Eliezer Yudkowsky, a skeptical blogger, addresses the question of whether religion is falsifiable in Religion's Claim to be Non-Disprovable:
The earliest account I know of a scientific experiment is, ironically, the story of Elijah and the priests of Baal.
The people of Israel are wavering between Jehovah and Baal, so Elijah announces that he will conduct an experiment to settle it – quite a novel concept in those days! The priests of Baal will place their bull on an altar, and Elijah will place Jehovah’s bull on an altar, but neither will be allowed to start the fire; whichever God is real will call down fire on His sacrifice. The priests of Baal serve as control group for Elijah – the same wooden fuel, the same bull, and the same priests making invocations, but to a false god. Then Elijah pours water on his altar… to signify deliberate acceptance of the burden of proof, like needing a 0.05 significance level. The fire comes down on Elijah’s altar, which is the experimental observation. The watching people of Israel shout “The Lord is God!” – peer review.
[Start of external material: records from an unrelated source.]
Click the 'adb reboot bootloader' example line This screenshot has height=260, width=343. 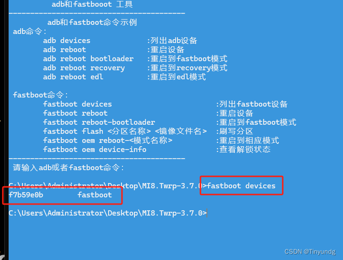88,59
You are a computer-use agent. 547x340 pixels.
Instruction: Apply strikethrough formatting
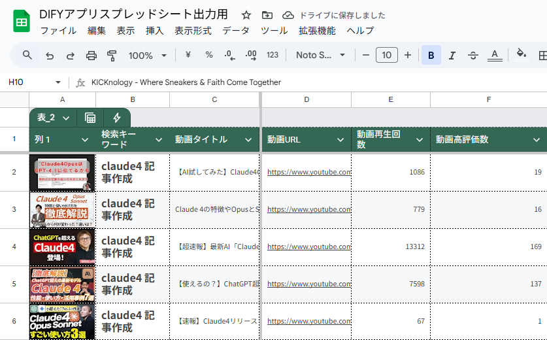coord(473,56)
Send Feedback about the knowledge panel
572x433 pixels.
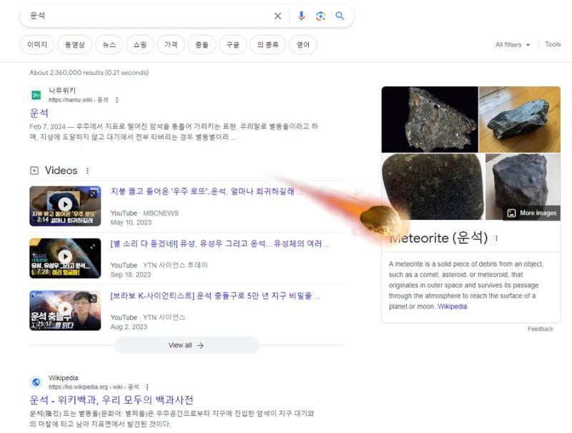click(540, 329)
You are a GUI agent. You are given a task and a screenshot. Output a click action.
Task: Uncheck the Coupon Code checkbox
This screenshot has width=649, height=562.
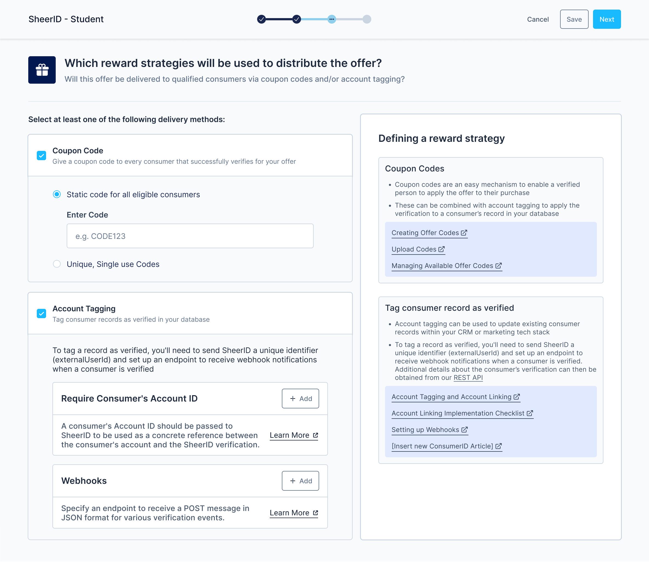point(41,156)
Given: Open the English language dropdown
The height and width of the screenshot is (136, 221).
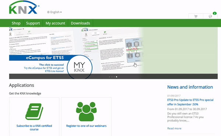Looking at the screenshot, I should (55, 12).
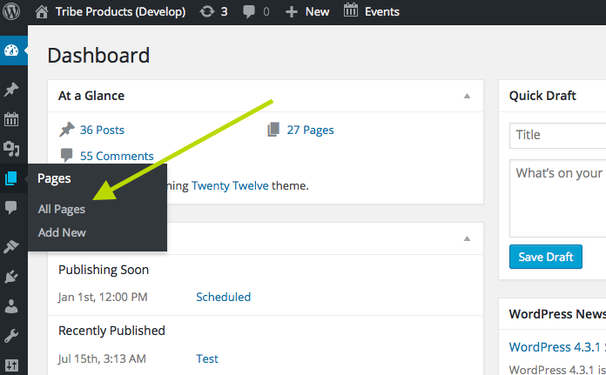The height and width of the screenshot is (375, 606).
Task: Focus the Quick Draft Title field
Action: [557, 135]
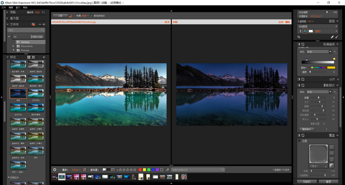The width and height of the screenshot is (345, 185).
Task: Open the 文件 menu
Action: [x=3, y=7]
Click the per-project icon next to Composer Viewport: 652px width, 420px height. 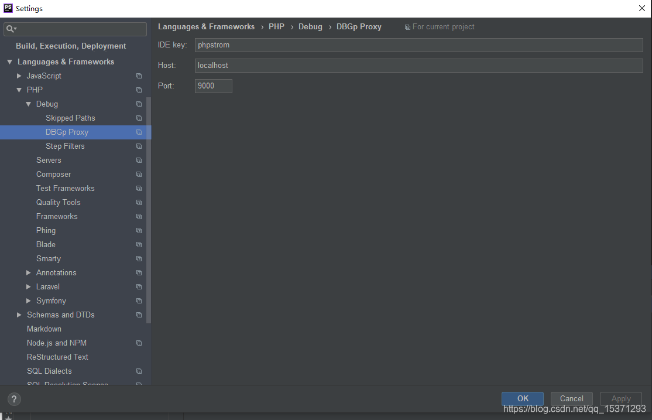click(139, 174)
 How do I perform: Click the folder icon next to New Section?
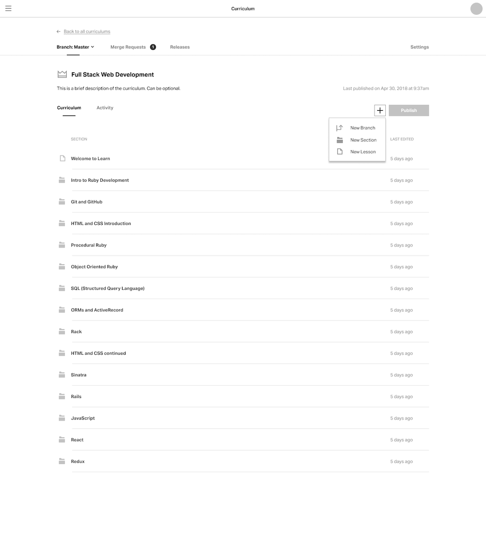[340, 140]
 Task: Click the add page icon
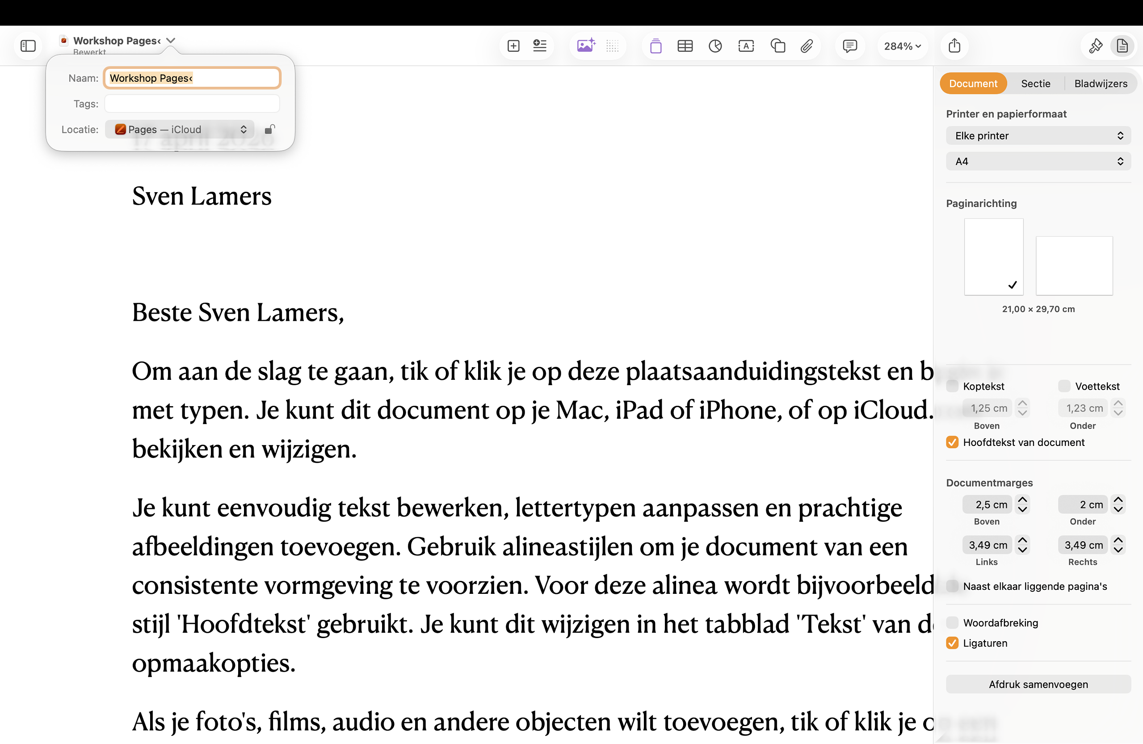coord(513,46)
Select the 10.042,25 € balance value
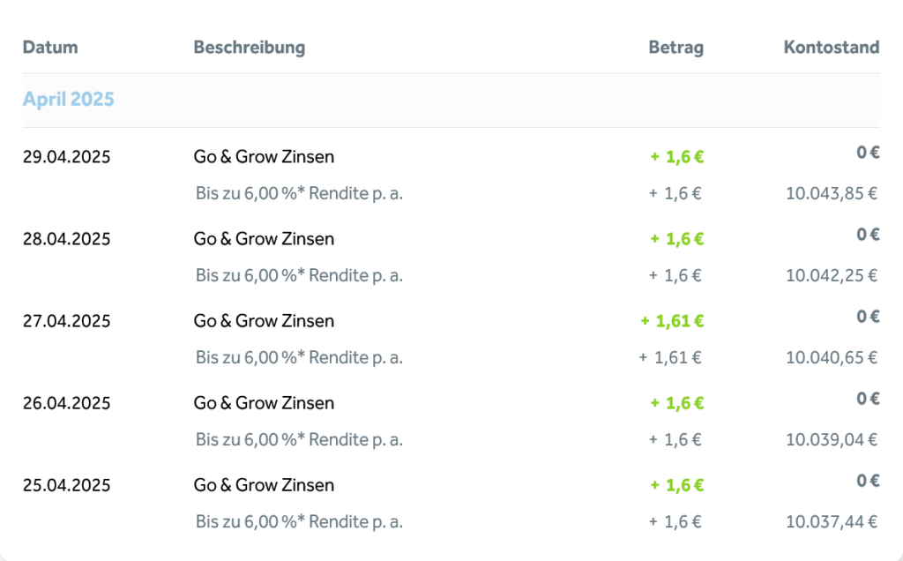The image size is (903, 561). (832, 274)
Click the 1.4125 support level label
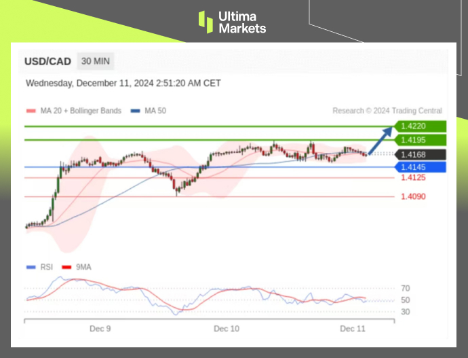This screenshot has width=468, height=358. click(x=413, y=178)
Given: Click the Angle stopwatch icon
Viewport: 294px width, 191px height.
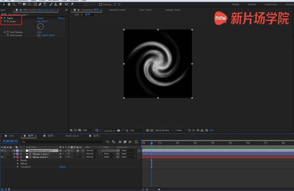Looking at the screenshot, I should click(x=8, y=21).
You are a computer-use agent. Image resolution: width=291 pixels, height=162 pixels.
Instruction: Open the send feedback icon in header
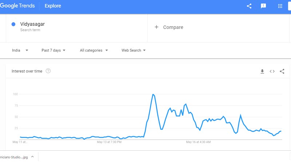point(263,6)
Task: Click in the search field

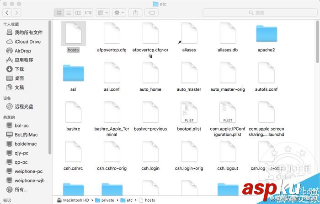Action: [260, 13]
And then the people haul the 450 priests of Baal down to the river Kishon and slit their throats. This is stern, but necessary. You must firmly discard the falsified hypothesis, and do so swiftly, before it can generate excuses to protect itself. If the priests of Baal are allowed to survive, they will start babbling about how religion is a separate magisterium which can be neither proven nor disproven.
The story of Elijah and the priests of Baal presents a good framework for our discussion of what would falsify the resurrection, and consequently, Christianity. (Although, needless to say, I reached a different conclusion from Yudkowsky about whether Christianity has been falsified. He relied on his interpretation of tangential issues in the Old Testament--not on the resurrection.) Of course if something directly contradicts the claim that Jesus was raised from the dead, then the resurrection would be falsified. However, evidence that actually disproves a supernatural event is not easy to come by.
For example, this website addresses the claim of Joseph Smith that the angel Moroni appeared to him at night when he was a teenager. The author gives a photo of the Smith residence and says that his five brothers would have slept in the same small room, three to a bed, but none of them woke up and noticed the magnificent visitation or even their brother having a conversation (and a powerful spiritual experience) all night. This seems to at least falsify the idea that the angel was present in the room, as opposed to just in Smith's mind. It is consistent with a hallucination. However, it is also consistent with the event in Matthew 2:13, where an angel appears to Joseph, the father of Jesus, in a dream. So the visitation to Smith has not been disproven, but it is consistent with either a normal dream or a hallucination. This means that absent more compelling evidence for Smith's claims, we would be wise to exercise healthy skepticism.
How do we then approach the question of falsification of the resurrection? This is where Yudkowsky's ingenious interpretation of Elijah and the priests of Baal is helpful. Just like God, through Elijah, raised the burden of proof by pouring water onto the wood on the altar and into the trench, it appears that God has raised the burden of proof for the resurrection by leaving no plausible naturalistic explanation for the evidence.
Since the death of Jesus, skeptics have tried to explain away the resurrection--starting with the claim that the disciples stole the body. Since then, they have put forth the swoon theory, the twin theory, the wrong tomb theory, conspiracy theories, and the hallucination theory, among others. All have major flaws and most have been discarded. Some skeptics, like David Hume and Bart Ehrman, have attempted to stay above the fray and simply dismiss the evidence by saying, essentially, that the supernatural is always the least likely. But this approach has been refuted using Bayes' Theorem. To say that the supernatural is the least likely, regardless of the evidence, is mathematically fallacious, as non-theistic philosopher of physics John Earman demonstrates in Hume's Abject Failure.
In 1 Kings 18:20-29, the priests of Baal frantically called on the name of Baal all day long without response, and Elijah began to taunt them: "Shout louder! Surely he is a god! Perhaps he is deep in thought, or busy, or traveling. Maybe he is sleeping and must be awakened." They shouted louder, leaping around the altar and slashing themselves with swords--to no avail.
This brings to mind the efforts to explain away the resurrection, in the context of Psalm 2:1-4. "Why do the nations conspire and the peoples plot in vain? The kings of the earth take their stand and the rulers gather together against the LORD and against his Anointed One. 'Let us break their chains,' they say, 'and throw off their fetters.' The One enthroned in heaven laughs; the Lord scoffs at them."
In 1 Kings 18:33-39, Elijah prepared his sacrifice, asking God to reveal to the people that He is the God of Israel and that Elijah was His servant. Fire from heaven fell down on the altar and consumed the offering, the wood, the stones, the dust, and the water in the trench. God accepted Elijah's sacrifice.
Likewise, God accepted the sacrifice of Jesus for our sins and proved it by raising Him from the dead. The resurrection confirmed all the teachings of Jesus as being from God, including His claim to deity, and through it, God fulfilled the repeated prophecy of His Son that He would be delivered into the hands of sinners to die and be raised on the third day (Matthew 16:21, Matthew 17:22-23, Matthew 20:18-19, Mark 8:31, Mark 9:31, Mark 10:34, Luke 9:22, Luke 18:31-33, Luke 24:7).
As Paul said to the men of Athens: "God is now declaring to men that all people everywhere should repent, because He has fixed a day in which He will judge the world in righteousness through a Man whom He has appointed, having furnished proof to all men by raising Him from the dead" (Acts 17:30-31).